Lastly, to 'show understanding that the position of equilibrium is dependent on the standard Gibbs free energy change of reaction' as specified in the syllabus, all you need to do is simply state in words, that when the position of equilibrium lies on the LHS, Gibbs free energy change (ΔG) is positive and cell potential (E°cell) is negative ; conversely and concordantly when position of equilibrium lies on the RHS, Gibbs free energy change (ΔG) is negative and cell potential (E°cell) is positive; no further explanation in either words or formulae is required.

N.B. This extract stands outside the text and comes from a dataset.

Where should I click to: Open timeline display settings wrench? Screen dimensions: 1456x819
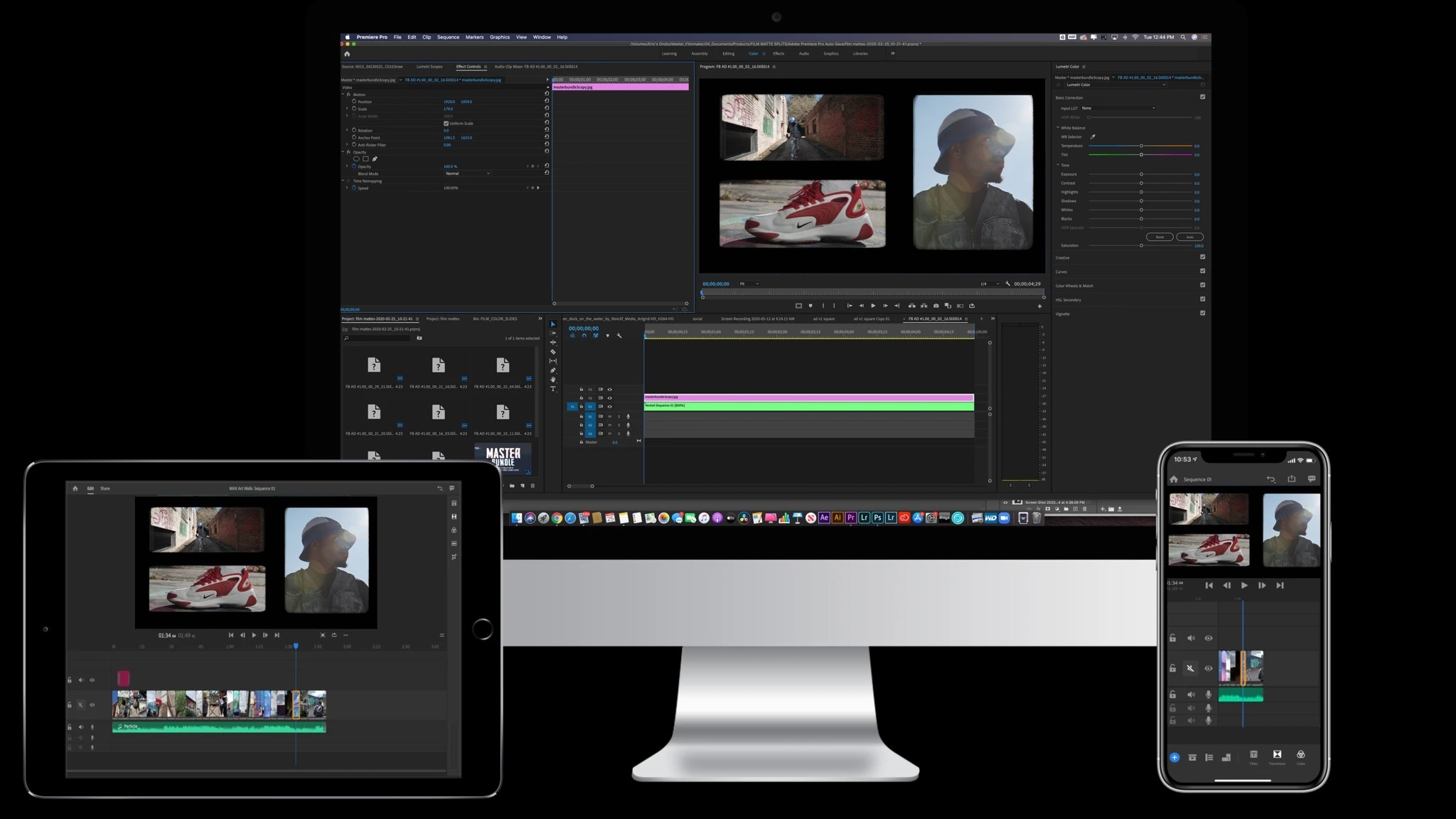pos(619,336)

Originally posted by Flying grenade:what flows through the salt bridge? is it electrons and spectator ions ?
Thank you UltimaOnline
cs toh writes Amides are slowly hydrolysed by heating under reflux with Aqueous alkali or acid
my cher say reagents and conditions is 6moldm-3 , prolonged heating
so in Cambridge exam write conc acid/alkali or aq?
Originally posted by Flying grenade:cs toh writes Amides are slowly hydrolysed by heating under reflux with Aqueous alkali or acid
my cher say reagents and conditions is 6moldm-3 , prolonged heating
so in Cambridge exam write conc acid/alkali or aq?

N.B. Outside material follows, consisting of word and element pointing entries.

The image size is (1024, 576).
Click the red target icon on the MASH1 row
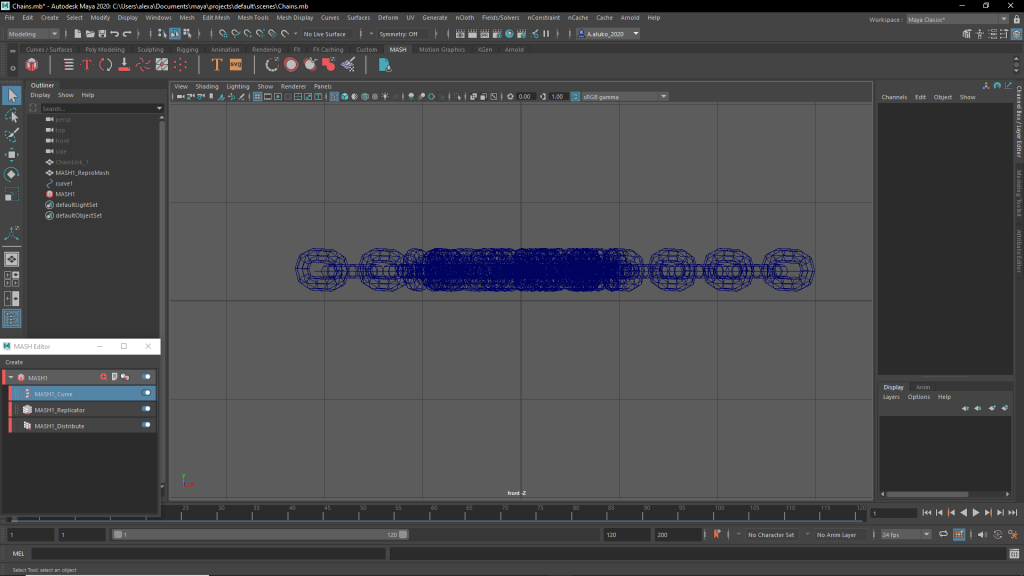coord(103,378)
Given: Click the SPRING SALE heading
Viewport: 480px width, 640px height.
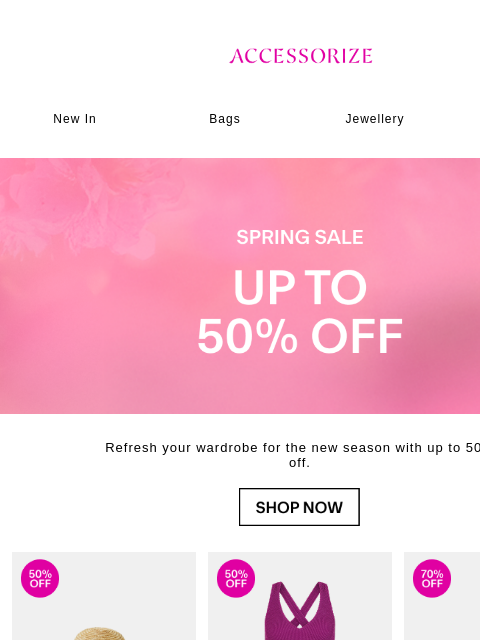Looking at the screenshot, I should click(x=300, y=237).
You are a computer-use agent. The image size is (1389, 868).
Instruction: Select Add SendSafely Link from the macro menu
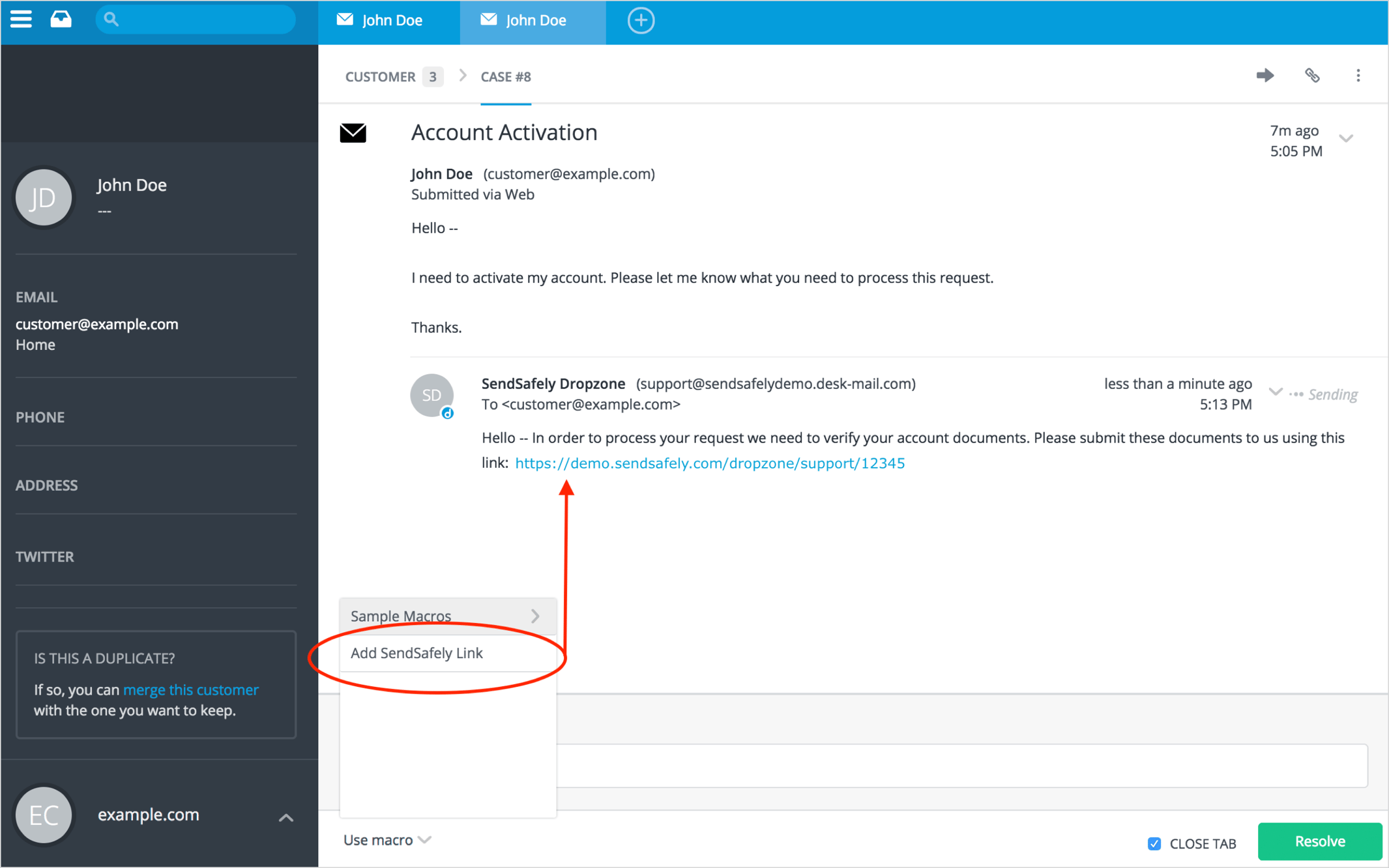(x=417, y=652)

Can you figure out what is your misconception before I reveal it?
Originally posted by UltimaOnline:
Aha! You've shown you've a serious misconception right there! One that almost all Singapore JC students (and maybe even some JC teachers) have!Can you figure out what is your misconception before I reveal it?
as in, either acid or alkaline hydrolysis , for acid hydrolysis, use H2SO4 or HCl(aq) , for alkaline hydrolysis use NaOH(aq) (from cs toh books)
is it cannot concentrated acid or alkaline cos the R groups may/will get protonated/deprotonated?
Originally posted by Flying grenade:as in, either acid or alkaline hydrolysis , for acid hydrolysis, use H2SO4 or HCl(aq) , for alkaline hydrolysis use NaOH(aq) (from cs toh books)
is it cannot concentrated acid or alkaline cos the R groups may/will get protonated/deprotonated?
!?!?
so mind boggling
reagents and conditions for the hydrolysis of amides also have a deeper aspect to consider??
will clarify with god soon enough, in the meantime,
what is the real/proper reagents and conditions for the hydrolysis of amides?
2CrO42- + 2H+ 《》 Cr2O72- + H2O
i know H2O is produced.
how is this an acid base reaction??
which species is the bronsted acid or base??
clarified
CrO42- : Cr2O72-
2 : 1
O in CrO42- functions as a proton acceptor bronsted base, H2SO4 function as the bronsted acid.
hence acid base reaction.
Originally posted by Flying grenade:!?!?
so mind boggling
reagents and conditions for the hydrolysis of amides also have a deeper aspect to consider??
will clarify with god soon enough, in the meantime,
what is the real/proper reagents and conditions for the hydrolysis of amides?
is Mg(OH)2 + 2HCl -> MgCl2 + 2H2O
considered an acid base neutralisation reaction?
O in Mg(OH)2 act as bronsted base, HCl act as bronsted acid ah??
Originally posted by Flying grenade:is Mg(OH)2 + 2HCl -> MgCl2 + 2H2O
considered an acid base neutralisation reaction?
O in Mg(OH)2 act as bronsted base, HCl act as bronsted acid ah??